Federal law does not allow rehabilitation to be used as a factor when handing down a sentence1. Now the Supreme Court has put case law behind this. Ms.Tapia was given a lengthened sentence of incarceration for the purpose of providing sufficient sentence-length to participate in the Bureau of Prison’s Residential Drug Abuse Program (RDAP). Successful completion of this program could shorten her sentence by up to on year if completed successfully. However, this reduction is not guaranteed.

Why is this important? Two reasons: First, the U.S. Supreme Court is on-record acknowledging that prison has no rehabilitative properties. Second, a judge cannot extend a sentence that would have normally been handed down in the interest of rehabilitation. If you were sentenced in this way, you can now appeal citing Tapia v. United States and have the excessive length removed from your sentence. Let us help you do that!

Brown v. Plata


The United States incarcerates its citizens at seven to ten times the rate of European countries2. In real-world terms, one out of every 736 people in the United States is currently behind bars.

We deem it necessary to incarcerate more of our people—in rate as well as absolute numbers—than the world’s most draconian authoritarian regimes. Think about that. Despite our “land of the free” motto, we have more prisoners than China, and they have a billion more people than we do3.
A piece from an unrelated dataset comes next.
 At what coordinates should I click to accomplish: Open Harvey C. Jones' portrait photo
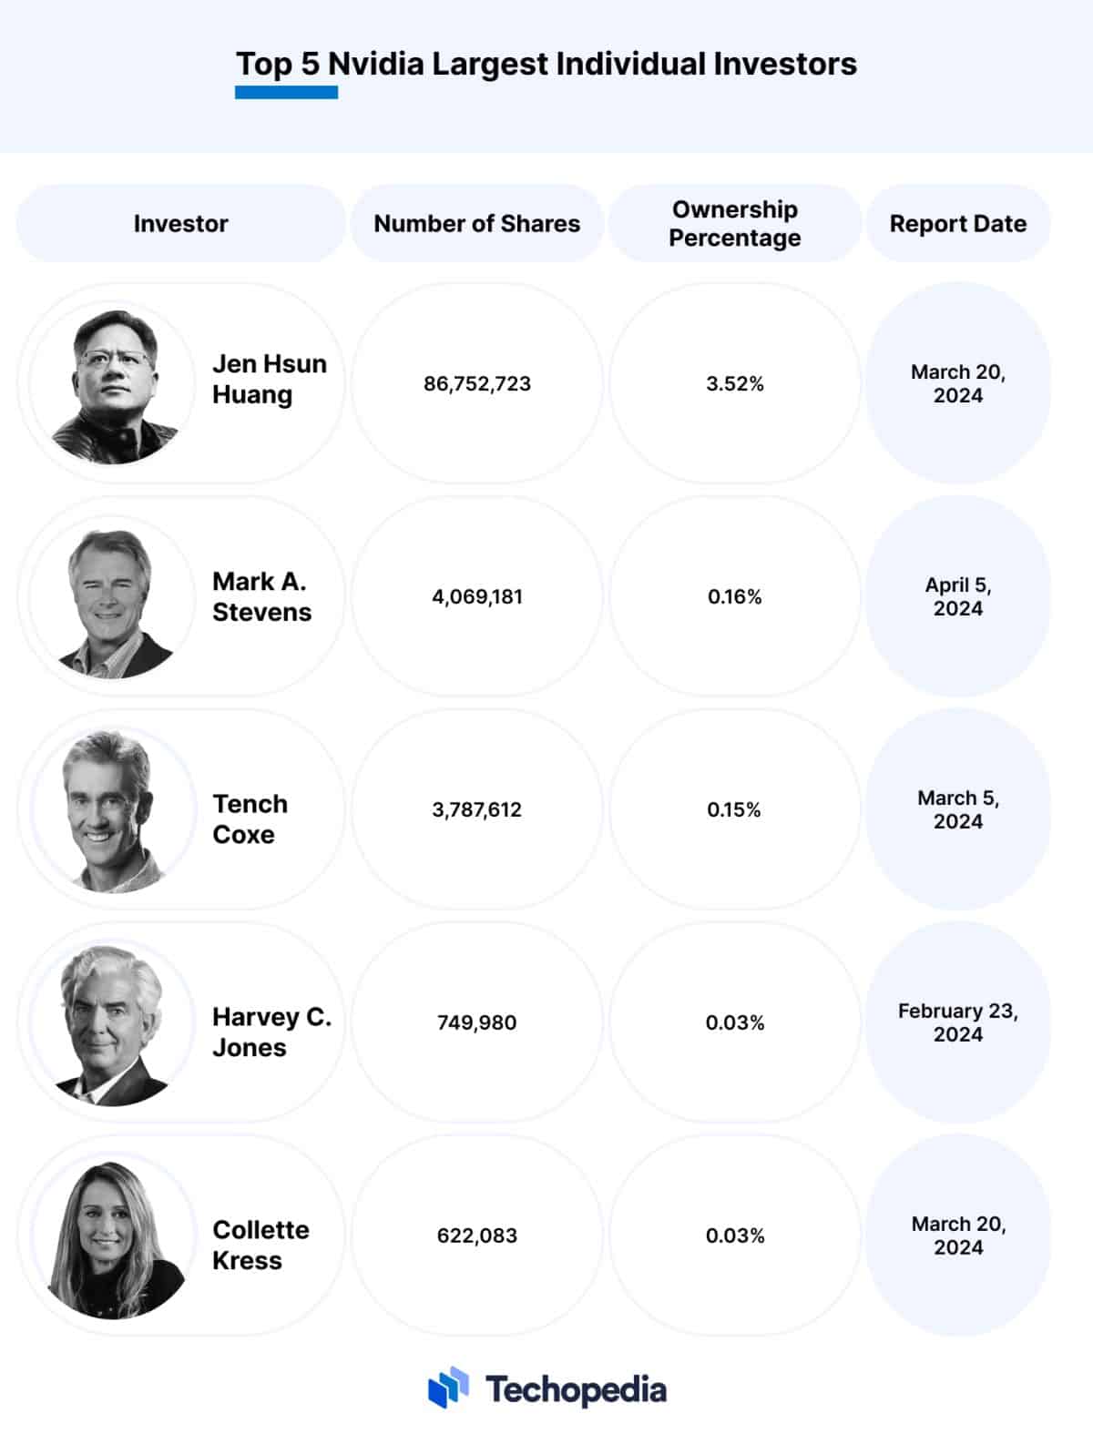(x=113, y=1022)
In California, overcrowding has become so sever that — as of this court decision — being incarcerated there is a violation of the Cruel and Unusual Punishment clause of the 8th amendment to the U.S. Constitution! The decision in Brown v. Plata was to order California to decrease its prison population. While this decision seems obvious to many citizens who recognize how broken the prison system is, the Supreme Court wasn’t so convinced. What should have been a slam-dunk, unanimous decision ended up being a 5-4 split in favor of Plata. Some justices believe that releasing any individual before their sentence is completed puts the public at undue risk.
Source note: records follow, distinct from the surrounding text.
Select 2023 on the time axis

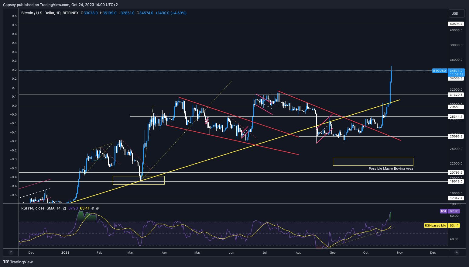[x=65, y=252]
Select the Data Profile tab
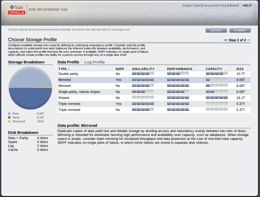The width and height of the screenshot is (260, 197). point(68,62)
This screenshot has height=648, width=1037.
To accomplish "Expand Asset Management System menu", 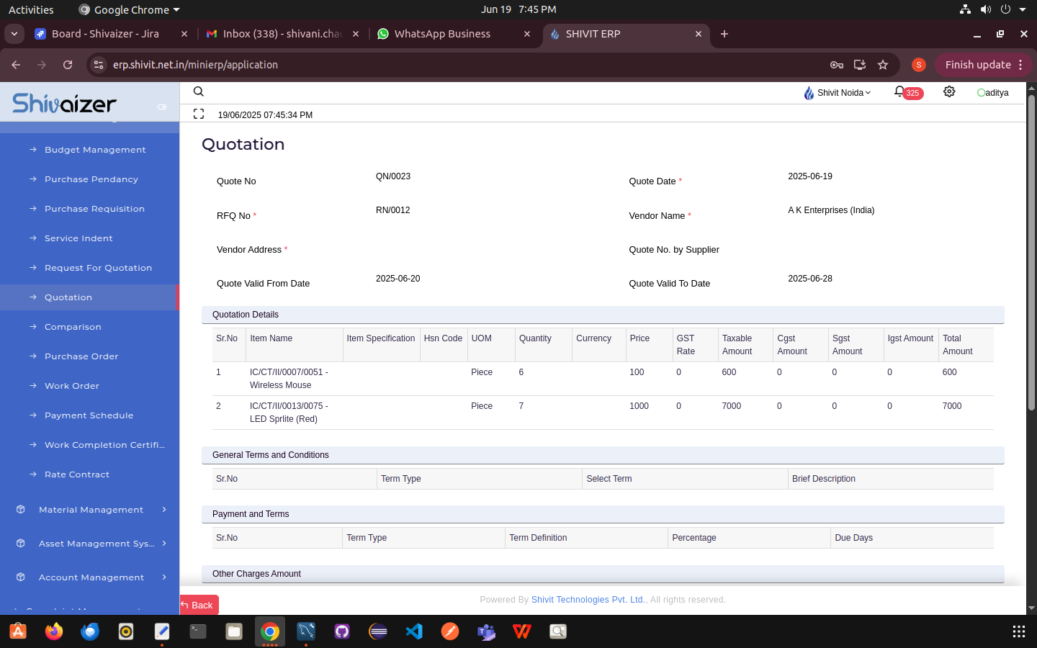I will [x=91, y=544].
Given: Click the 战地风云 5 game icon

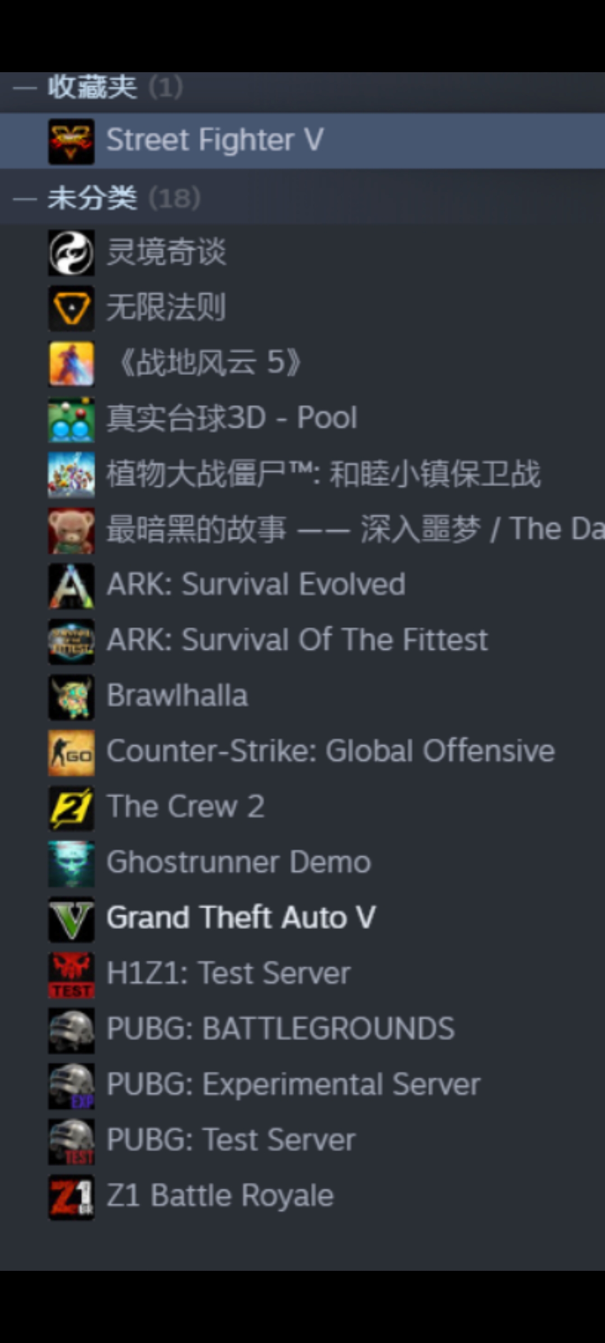Looking at the screenshot, I should [x=71, y=363].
Respectfully, I believe that his notion is simply the result of fear-mongering by the uninformed. Releasing people from their sentences ahead of schedule will not cause the sky to fall.

Bond v. United States


Until this decision, many defendants were prevented from making legitimate claims against the court because certain parts of the Constitution were not considered to be appropriate for these individuals to use.

In Bond, the defendant inflicted a minor burn on her husband’s mistress by putting caustic substances on objects the woman was likely to touch. She was charged in federal court for violating the Chemical Weapons Treaty4. This charge is reserved for terrorists using chemical weapons and dirty bombs — not putting skin irritants on a mistress’ keyboard and mouse. Bond challenged this, citing that her charge violated the 10th amendment to the U.S. Constitution which prevents the federal government from interfering with powers reserved for States.
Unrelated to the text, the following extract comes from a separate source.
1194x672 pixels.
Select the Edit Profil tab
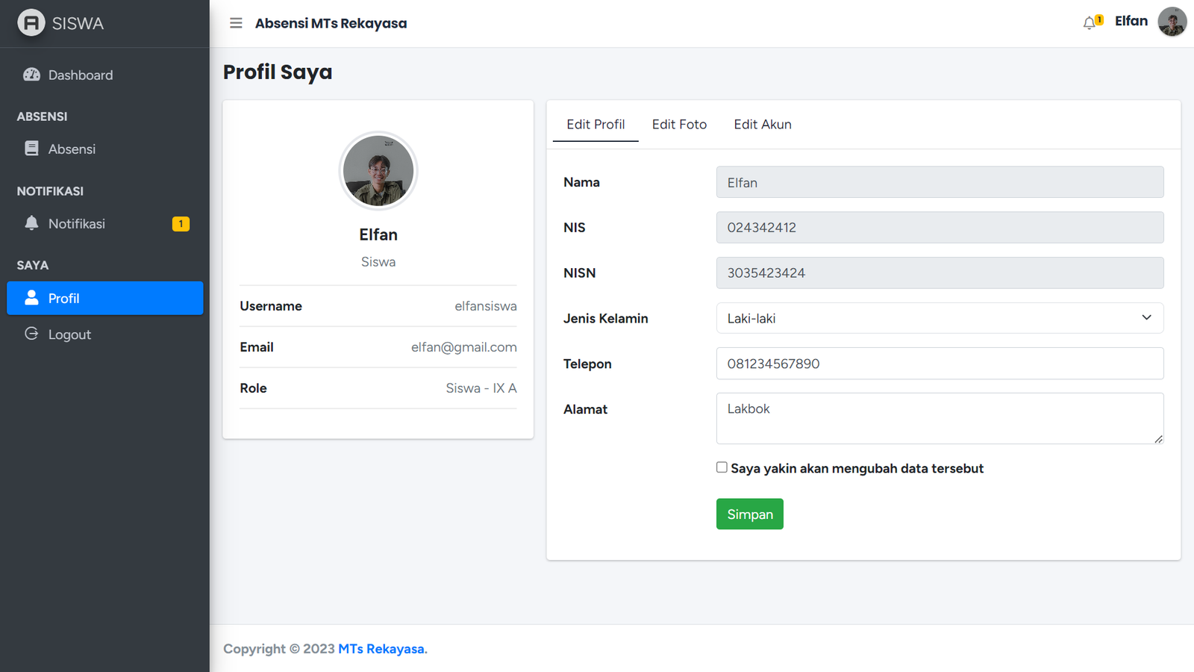(x=595, y=125)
More can be said about this decision, but in basic terms: if the federal government can bring down charges based on major treaties and Congressional acts simply to railroad a defendant, then a defendant can bring down the full force of the Constitution to combat such insanity. The 10th amendment was formerly reserved for State’s use only in federal court (e.g., the 26-state class action lawsuit against the current “ObamaCare” bill). Now, under Bond, an individual defendant may use the 10th amendment as a defense in federal court.


While only the Tapia ruling has immediate implications on federal defendants and federal inmates, all three decisions are important in the inevitable reform of the American system of mass incarceration. How this reform will occur is anybody’s guess. However, when the federal and state government refuse to actively remedy the cruel and unusual conditions under which they incarcerate the citizens of this country, the courts can and do assert their power to provide relief and take the lead in the needed reform of laws, jurisprudence, and perceptions of the prison system.

  1. 18 U.S.C. 3582 []
  2. From the International Centre for Prison Studies []
  3. In Defense of Flogging by Peter Moskos []
  4. 18 U.S.C. §229(a), F(1), (7), (8) []

Felons in America are no Longer Citizens

Felons Losing Citizenship

What makes the difference between a citizen and non-citizen of the United States? A laundry list of items can be made to cite what makes a these differences, but the core of this list can be found in the U.S. Constitution.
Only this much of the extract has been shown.